Extracted information: Begin

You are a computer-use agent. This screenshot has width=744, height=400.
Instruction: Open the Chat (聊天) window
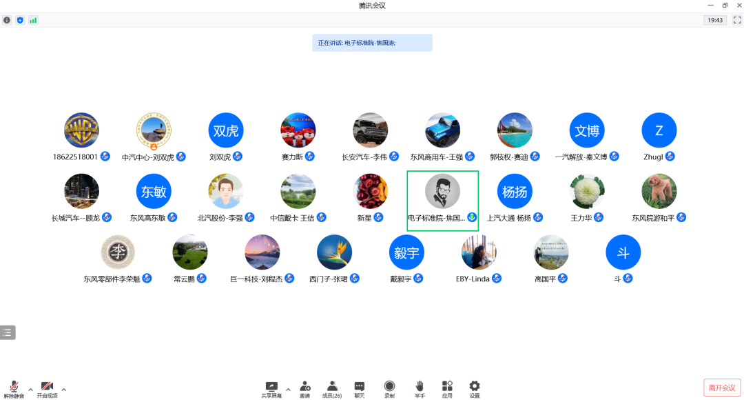(x=359, y=388)
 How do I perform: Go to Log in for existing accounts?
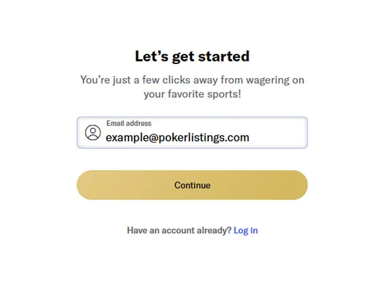click(x=245, y=230)
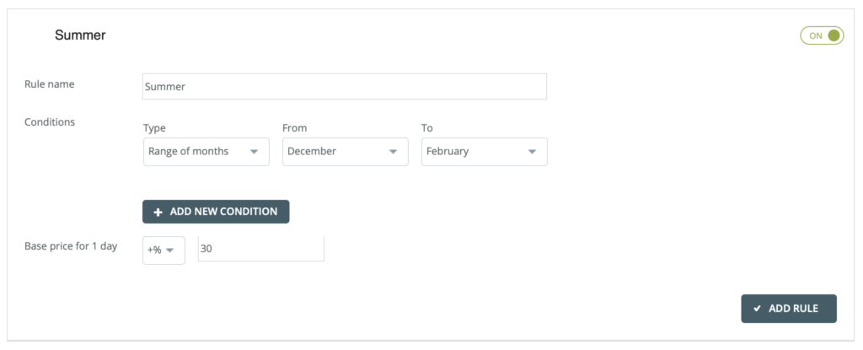Screen dimensions: 863x350
Task: Click the Conditions label
Action: click(x=50, y=122)
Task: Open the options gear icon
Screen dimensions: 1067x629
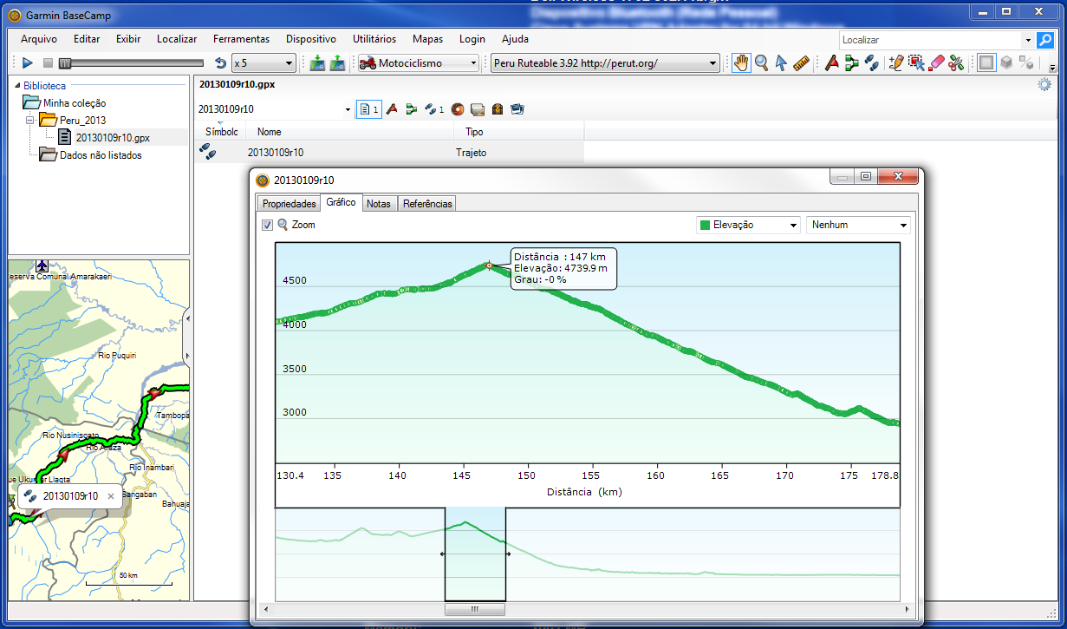Action: point(1044,84)
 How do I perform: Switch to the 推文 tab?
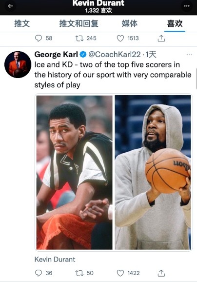tap(22, 23)
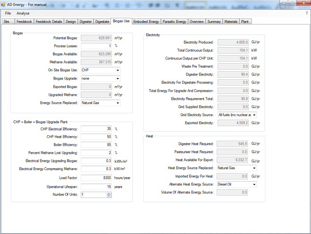Click the CHP Electrical Efficiency field
The width and height of the screenshot is (311, 234).
(96, 129)
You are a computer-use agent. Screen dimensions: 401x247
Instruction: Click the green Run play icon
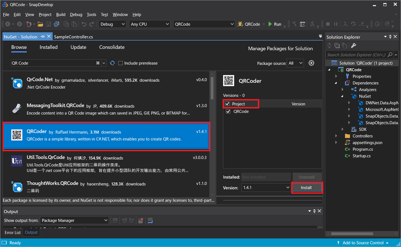tap(270, 24)
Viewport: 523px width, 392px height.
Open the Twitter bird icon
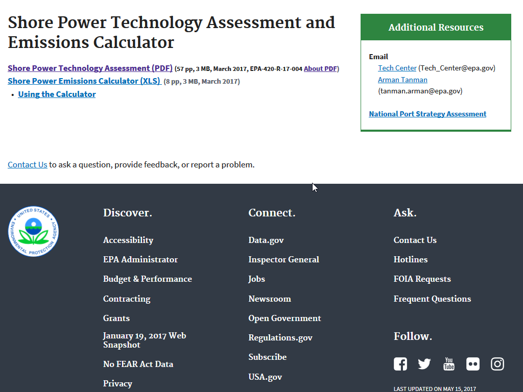[424, 364]
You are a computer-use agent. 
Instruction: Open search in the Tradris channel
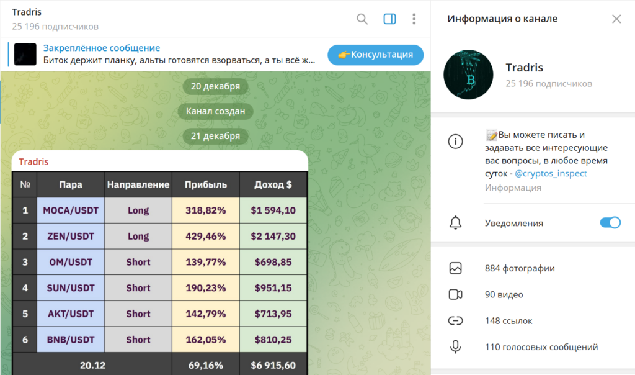[x=362, y=19]
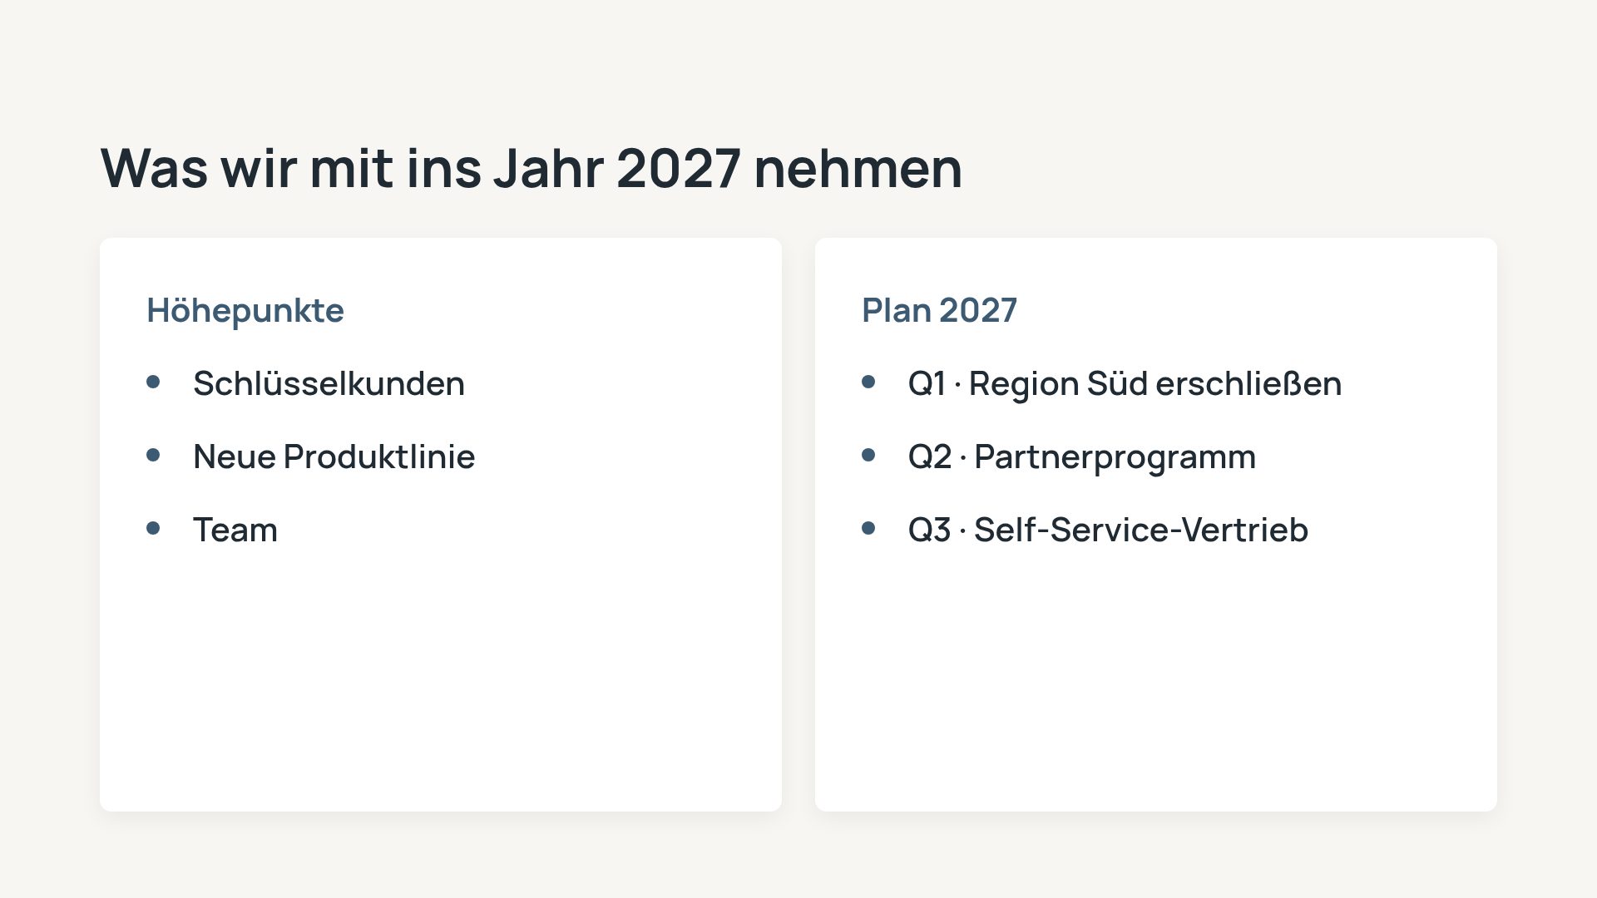The width and height of the screenshot is (1597, 898).
Task: Click the number 2027 in the title
Action: 678,168
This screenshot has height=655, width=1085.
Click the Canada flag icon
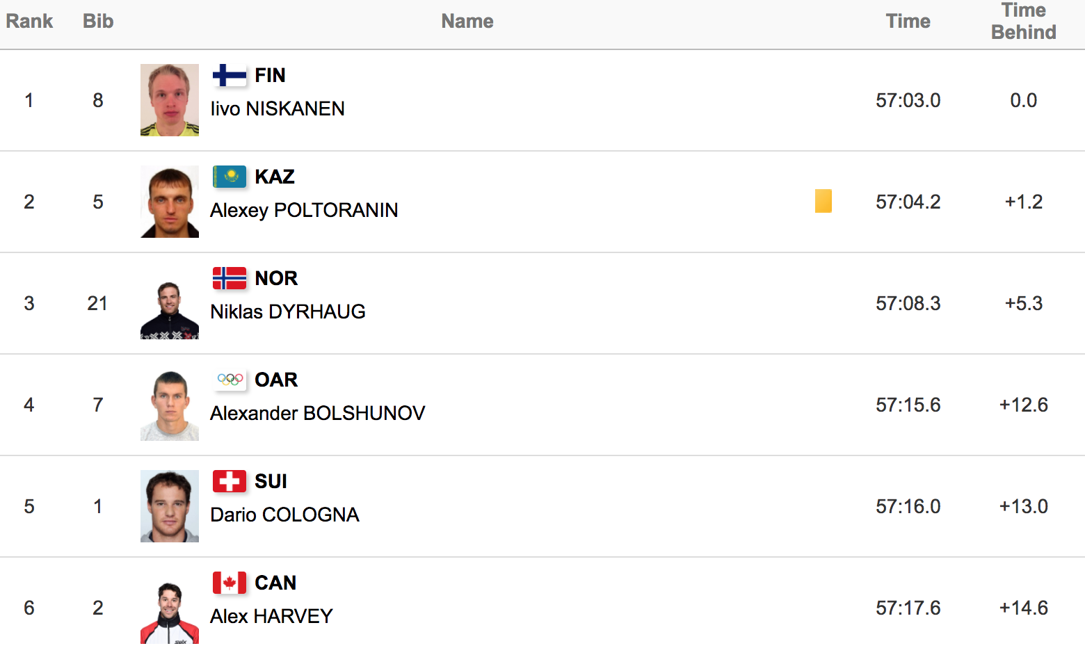[230, 583]
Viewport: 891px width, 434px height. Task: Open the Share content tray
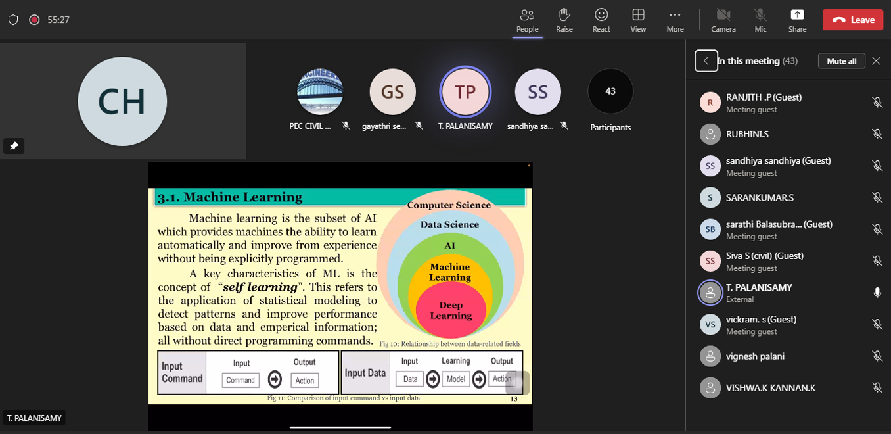(x=797, y=20)
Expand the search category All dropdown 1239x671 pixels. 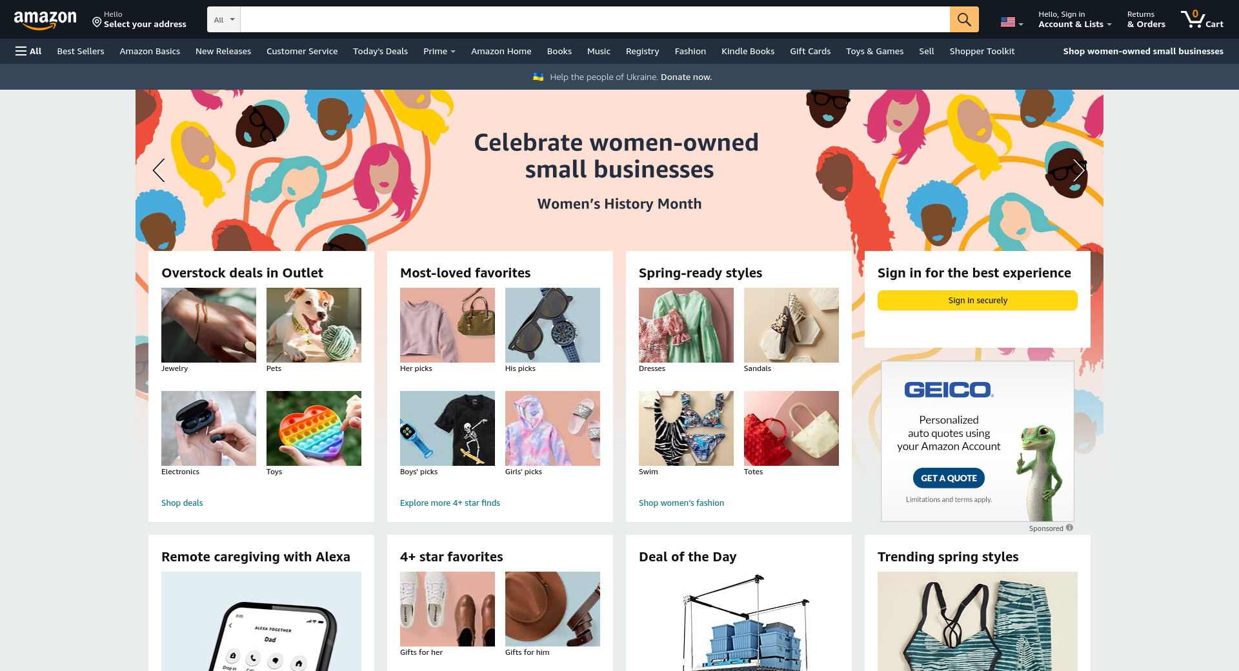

Extracted information: End

### [What to produce]
Taking each record in turn, retype it exactly and drop any picture.

### [Solution to this problem]
You are a computer-use agent. This screenshot has width=744, height=400.
Instruction: Open the Chat (聊天) window
(x=359, y=388)
 How do I perform: Go to Log in for existing accounts?
click(x=245, y=230)
Screen dimensions: 863x350
Task: Click the Conditions label
Action: click(x=50, y=122)
Task: Open the options gear icon
Screen dimensions: 1067x629
Action: point(1044,84)
 How do I perform: Switch to the 推文 tab?
tap(22, 23)
Click the CHP Electrical Efficiency field
The width and height of the screenshot is (311, 234).
(96, 129)
You are a computer-use agent. Screen dimensions: 401x247
Instruction: Click the green Run play icon
tap(270, 24)
Viewport: 523px width, 392px height.
Open the Twitter bird icon
[424, 364]
You are a computer-use agent. 
Instruction: Open search in the Tradris channel
[x=362, y=19]
The width and height of the screenshot is (1597, 898).
Task: Click the number 2027 in the title
Action: 678,168
This screenshot has height=655, width=1085.
Click the Canada flag icon
[230, 583]
Viewport: 891px width, 434px height. Task: Open the Share content tray
(x=797, y=20)
Expand the search category All dropdown 1239x671 pixels. 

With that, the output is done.